What surprised me was how long the newness stayed expensive. Even when your income is objectively higher, fixed costs rise so quickly that it takes very little to feel financially stretched.
I spent hours learning basics I had taken for granted in Germany, like opening bank accounts, building credit from zero, and figuring out what to do when you’re asked for a Social Security number before you have one.
I also had to learn how rental contracts, deposits, phone plans, and transportation work in places where you need a car, including registration, insurance, and DMV requirements. Time becomes money fast when you’re studying, working, and trying to build a future at the same time.
In Germany, I knew how life worked. In the US, I had to rebuild that knowledge piece by piece.
Housing in California made me realize how quickly additional money gets absorbed
Many people underestimate how dramatically living in California can affect their budget.
For me, one of the highest unexpected monthly costs was the mortgage. Housing was not slightly more expensive. It became the financial anchor that shaped everything else. My husband and I had to make monthly decisions around that number.
Living in California was a genuine upgrade with bigger houses and bigger yards. California’s abundance of fresh produce, gorgeous weather, and proximity to the ocean fit my lifestyle better than Germany ever did. The cold, rainy days and a culture I never fully connected with were not the life I wanted.

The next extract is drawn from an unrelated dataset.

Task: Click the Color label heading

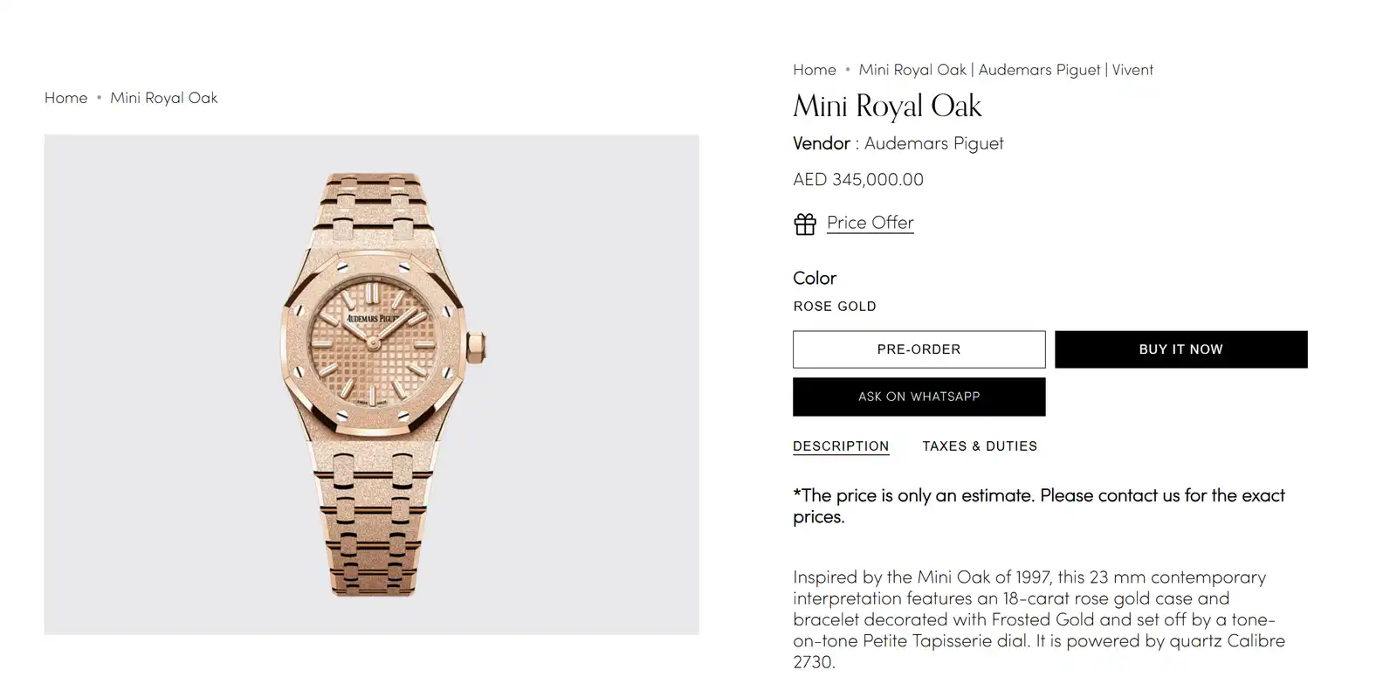Action: click(815, 279)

I would honestly say I live in a “Goldilocks place.”
The cost of childcare changed how I thought about security
The hardest trade-off was realizing how expensive support can be when you live far from friends and family. After I delivered my first child, I faced the childcare scramble almost immediately. I remember touring childcare centers and wondering how families afford monthly costs for multiple children. I spoke with mothers who realized that their earnings would nearly match what they were paying for childcare.
At the same time, I was adjusting physically and emotionally to becoming a mother, and when you’re far from family, there’s no built-in safety net for the unpredictable moment, such as a sick day, a last-minute meeting, or an emergency.

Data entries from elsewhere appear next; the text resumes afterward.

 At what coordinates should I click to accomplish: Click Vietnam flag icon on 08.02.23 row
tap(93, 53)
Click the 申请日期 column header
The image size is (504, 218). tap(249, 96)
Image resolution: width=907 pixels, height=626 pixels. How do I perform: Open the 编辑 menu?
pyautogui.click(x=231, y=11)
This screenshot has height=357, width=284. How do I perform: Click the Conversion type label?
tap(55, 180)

I learned that many US families create a fragile patchwork of childcare and babysitting. If you have children, distance from family is not only emotional but also logistical. It can become one of your highest monthly costs, and one of your biggest mental loads.
On a lesser note, one bill shocked me: our cellphone bill. Our family plan with four phones, two watches, and two iPads is about $300. That may sound routine, but over a year, it feels like a luxury purchase hiding in plain sight.
Healthcare and benefits reshaped my definition of stability
Healthcare in the US introduced another layer of financial awareness. Even with insurance, you still have to pay premiums, deductibles, co-pays, navigate provider networks, and prepare for potential surprise costs.
I remember debating whether to schedule a specialist appointment because I wasn’t sure how much it would count toward our deductible. In Germany, that decision would have been straightforward. In the US, it required reviewing the provider network, estimating out-of-pocket costs, and preparing for an unexpected bill.
The upside is real, but so is the pressure
I built the life for which I came here. I built a stable academic career. I built a business. California became home.
In Germany, Sundays were true rest days. Life paused by design. In California, Sundays easily became catch-up days. I realized I had to intentionally create what I now call “Serenity Sunday.” It is my way of honoring the German philosophy of working to live while living in an American culture that often feels like living to work.
I don’t think I’d move back to Germany now. When I visit, I enjoy it more like a tourist looking in than a native who feels at home. For me, the cost of living in California is worth it, because what I’ve gained is hard to put on a spreadsheet: independence, a career I couldn’t have built anywhere else, and a family rooted in a place I chose.
The price is real, but so is the payoff.